• Exercise text:

With every left mouse click, self.LEFT_MB_Counter
increments so the value is always changing. I want the value in self.LEFT_MB_Counter
to be displayed in the entry field self.left_MB_entry
but I'm unable to achieve this.
How can I get the entry field to always update and display the current value in self.LEFT_MB_Counter
?
from win32api import GetKeyState
import tkinter.ttk
import tkinter
class MainApplication:
"""Class that creates the widgets and window."""
def __init__(self, master):
"""Method that creates the class constructor."""
self.master = master
self.var = tkinter.IntVar(value=0)
self.left_MB_entry = self.Entry(self.var)
self.left_MB_entry.grid()
def Entry(self, text_var, justify="center"):
"""Method that defines a default entry field."""
entry = tkinter.ttk.Entry(self.master, textvariable=text_var, justify=justify)
return entry
class MouseCounter:
"""Class that counts mouse button clicks."""
def __init__(self):
"""Method that creates the class constructor."""
self.LEFT_MB = 0x01 # Virtual-key code from Microsoft for LEFT MButton
self.Old_State_LEFT_MB = GetKeyState(self.LEFT_MB) # LEFT MButton Down = -127 or -128, MButton Up = 0 or 1
self.LEFT_MB_Counter = 0 # Initialize to 0
def count(self):
# Following block of code monitors LEFT MButton
New_State_LEFT_MB = GetKeyState(self.LEFT_MB)
if New_State_LEFT_MB != self.Old_State_LEFT_MB: # Button state changed
self.Old_State_LEFT_MB = New_State_LEFT_MB
print(New_State_LEFT_MB)
if New_State_LEFT_MB < 0:
self.LEFT_MB_Counter += 1
print("Count:", self.LEFT_MB_Counter)
print('Left Button Pressed')
else:
print('Left Button Released')
root.after(1, self.count)
root = tkinter.Tk()
root.style = tkinter.ttk.Style()
# ('winnative', 'clam', 'alt', 'default', 'classic', 'vista', 'xpnative')
root.style.theme_use("clam")
APP = MainApplication(root) # Create object instance of the user interface
root.after(0, MouseCounter().count())
root.mainloop() # Display the user interface
The root of the problem is simply that the instance of MouseCounter
has no reference to the application, and thus can't affect anything in the application. This isn't anything unique to tkinter, it's just a fundamental python principle. To change an object you need a reference to an object.

• Recorded data:
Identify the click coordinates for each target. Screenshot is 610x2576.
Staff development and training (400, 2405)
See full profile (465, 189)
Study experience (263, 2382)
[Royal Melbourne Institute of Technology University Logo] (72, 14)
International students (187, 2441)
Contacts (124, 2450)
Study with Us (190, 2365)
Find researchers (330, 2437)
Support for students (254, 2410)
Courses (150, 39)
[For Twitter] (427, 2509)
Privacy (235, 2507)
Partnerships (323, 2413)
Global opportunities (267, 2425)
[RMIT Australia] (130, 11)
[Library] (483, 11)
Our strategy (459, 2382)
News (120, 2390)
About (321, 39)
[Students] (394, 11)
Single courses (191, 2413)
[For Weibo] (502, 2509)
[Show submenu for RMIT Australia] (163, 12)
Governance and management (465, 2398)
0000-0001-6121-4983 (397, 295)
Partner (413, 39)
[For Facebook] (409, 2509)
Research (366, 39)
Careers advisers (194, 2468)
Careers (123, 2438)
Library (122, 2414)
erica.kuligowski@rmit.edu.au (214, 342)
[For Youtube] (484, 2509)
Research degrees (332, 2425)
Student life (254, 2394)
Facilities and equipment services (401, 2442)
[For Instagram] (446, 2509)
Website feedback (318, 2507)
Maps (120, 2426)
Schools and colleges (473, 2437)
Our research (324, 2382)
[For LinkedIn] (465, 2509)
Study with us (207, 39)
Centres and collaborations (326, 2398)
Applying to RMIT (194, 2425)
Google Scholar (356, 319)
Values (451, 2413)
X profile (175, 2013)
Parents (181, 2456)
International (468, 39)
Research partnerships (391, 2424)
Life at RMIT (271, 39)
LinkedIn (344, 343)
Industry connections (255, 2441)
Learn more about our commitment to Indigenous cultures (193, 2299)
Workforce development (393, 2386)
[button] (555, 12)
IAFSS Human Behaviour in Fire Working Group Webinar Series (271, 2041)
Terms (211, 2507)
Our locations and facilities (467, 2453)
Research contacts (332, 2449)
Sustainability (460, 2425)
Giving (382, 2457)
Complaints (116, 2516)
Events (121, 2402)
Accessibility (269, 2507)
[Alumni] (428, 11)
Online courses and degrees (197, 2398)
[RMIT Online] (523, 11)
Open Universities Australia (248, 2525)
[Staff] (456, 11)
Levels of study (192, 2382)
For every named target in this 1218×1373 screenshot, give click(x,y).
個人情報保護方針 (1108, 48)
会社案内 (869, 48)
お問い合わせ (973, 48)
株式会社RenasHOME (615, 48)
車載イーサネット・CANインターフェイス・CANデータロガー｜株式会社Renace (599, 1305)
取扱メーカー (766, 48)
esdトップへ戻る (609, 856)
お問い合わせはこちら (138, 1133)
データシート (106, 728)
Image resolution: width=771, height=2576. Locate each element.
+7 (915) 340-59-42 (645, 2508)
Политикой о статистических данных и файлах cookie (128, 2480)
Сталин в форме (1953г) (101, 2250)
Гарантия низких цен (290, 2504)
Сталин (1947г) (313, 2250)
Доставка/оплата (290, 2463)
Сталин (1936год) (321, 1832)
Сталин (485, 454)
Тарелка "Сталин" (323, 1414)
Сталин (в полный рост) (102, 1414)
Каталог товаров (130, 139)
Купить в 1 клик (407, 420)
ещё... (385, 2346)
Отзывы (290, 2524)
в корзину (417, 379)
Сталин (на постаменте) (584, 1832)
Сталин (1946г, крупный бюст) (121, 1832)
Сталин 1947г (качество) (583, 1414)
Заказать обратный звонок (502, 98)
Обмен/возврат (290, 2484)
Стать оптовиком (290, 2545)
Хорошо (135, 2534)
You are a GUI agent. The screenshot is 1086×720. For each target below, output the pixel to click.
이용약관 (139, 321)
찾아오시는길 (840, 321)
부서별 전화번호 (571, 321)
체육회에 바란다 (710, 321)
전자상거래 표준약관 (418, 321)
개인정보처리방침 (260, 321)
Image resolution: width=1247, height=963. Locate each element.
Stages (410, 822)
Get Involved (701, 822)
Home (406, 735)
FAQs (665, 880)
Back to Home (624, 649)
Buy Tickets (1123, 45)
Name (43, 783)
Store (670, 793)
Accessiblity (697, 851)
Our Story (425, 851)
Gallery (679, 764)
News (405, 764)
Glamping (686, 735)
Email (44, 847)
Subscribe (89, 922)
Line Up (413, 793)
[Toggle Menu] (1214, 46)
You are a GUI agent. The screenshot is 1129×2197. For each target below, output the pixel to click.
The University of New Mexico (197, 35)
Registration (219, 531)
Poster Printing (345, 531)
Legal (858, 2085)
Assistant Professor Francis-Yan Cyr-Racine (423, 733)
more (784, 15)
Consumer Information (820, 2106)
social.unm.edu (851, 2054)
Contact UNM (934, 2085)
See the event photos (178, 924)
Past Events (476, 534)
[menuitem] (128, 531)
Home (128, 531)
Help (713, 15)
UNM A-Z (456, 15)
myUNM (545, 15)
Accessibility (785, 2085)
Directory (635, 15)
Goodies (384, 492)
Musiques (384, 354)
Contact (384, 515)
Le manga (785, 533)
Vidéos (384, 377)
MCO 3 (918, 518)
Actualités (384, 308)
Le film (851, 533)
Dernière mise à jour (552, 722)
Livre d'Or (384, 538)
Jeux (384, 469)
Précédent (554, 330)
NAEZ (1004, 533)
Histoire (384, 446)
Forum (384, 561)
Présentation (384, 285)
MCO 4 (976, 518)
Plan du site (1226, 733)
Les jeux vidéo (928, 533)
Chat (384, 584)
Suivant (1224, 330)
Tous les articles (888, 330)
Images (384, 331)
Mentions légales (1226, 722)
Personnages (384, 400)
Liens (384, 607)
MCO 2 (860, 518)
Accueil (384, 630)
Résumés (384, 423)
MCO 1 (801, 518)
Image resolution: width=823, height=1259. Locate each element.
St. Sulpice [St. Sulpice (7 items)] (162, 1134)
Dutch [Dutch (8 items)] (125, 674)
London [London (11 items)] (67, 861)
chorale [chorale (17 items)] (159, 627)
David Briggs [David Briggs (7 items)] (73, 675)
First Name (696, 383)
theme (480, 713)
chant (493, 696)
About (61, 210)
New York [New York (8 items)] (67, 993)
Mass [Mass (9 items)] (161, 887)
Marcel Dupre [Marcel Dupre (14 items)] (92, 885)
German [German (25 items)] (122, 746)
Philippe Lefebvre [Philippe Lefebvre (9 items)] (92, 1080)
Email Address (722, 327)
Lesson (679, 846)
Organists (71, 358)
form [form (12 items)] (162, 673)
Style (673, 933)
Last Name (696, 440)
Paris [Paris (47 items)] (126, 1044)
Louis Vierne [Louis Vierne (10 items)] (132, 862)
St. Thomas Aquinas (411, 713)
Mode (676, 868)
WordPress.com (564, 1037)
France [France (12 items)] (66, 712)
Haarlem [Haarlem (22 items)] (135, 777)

• Problem:
Continue the Tkinter click-counter explanation from its last sentence.

• Answer to the exercise:
Once you make sure that the instance of MouseCounter
has a reference to the instance of MainApplication
, the problem becomes fairly trivial to solve.
The first thing you need to do is properly associate var
with the entry widget. Your code is passing it as a positional argument which is not the proper way to do it. You need to assign the variable to the textvariable
attribute:
self.var = tkinter.IntVar(value=0)
self.left_MB_entry = self.Entry(textvariable=self.var)
Next, you need to make sure that MouseCounter
is able to be passed an instance of the main application:
class MouseCounter:
"""Class that counts mouse button clicks."""
def __init__(self, master):
self.master = master
...
When you create the instance, pass in APP
as the instance of MainApplication
:
APP = MainApplication(root)
mc = MouseCounter(APP)
root.after(0, mc.count)
Next, you simply need to update var
from your counter:
def count(self):
...
if New_State_LEFT_MB < 0:
...
self.master.var.set(self.LEFT_MB_Counter)
...
Note: you have a slight misunderstanding of how after
works. It doesn't affect the code, but if you're going to use it, you should use it properly.
Consider this code:
root.after(0, MouseCounter().count())
It is functionally identical to the following:
result = MouseCounter().count()
root.after(0, None)
after
requires a reference to a function, not an actual function call. You need to remove the trailing parenthesis:
root.after(0, MouseCounter().count)
Even better would be to create the instance of MouseCounter
and save a reference so that it doesn't get reaped by the garbage collector:
counter = MouseCounter()
root.after(0, counter.count)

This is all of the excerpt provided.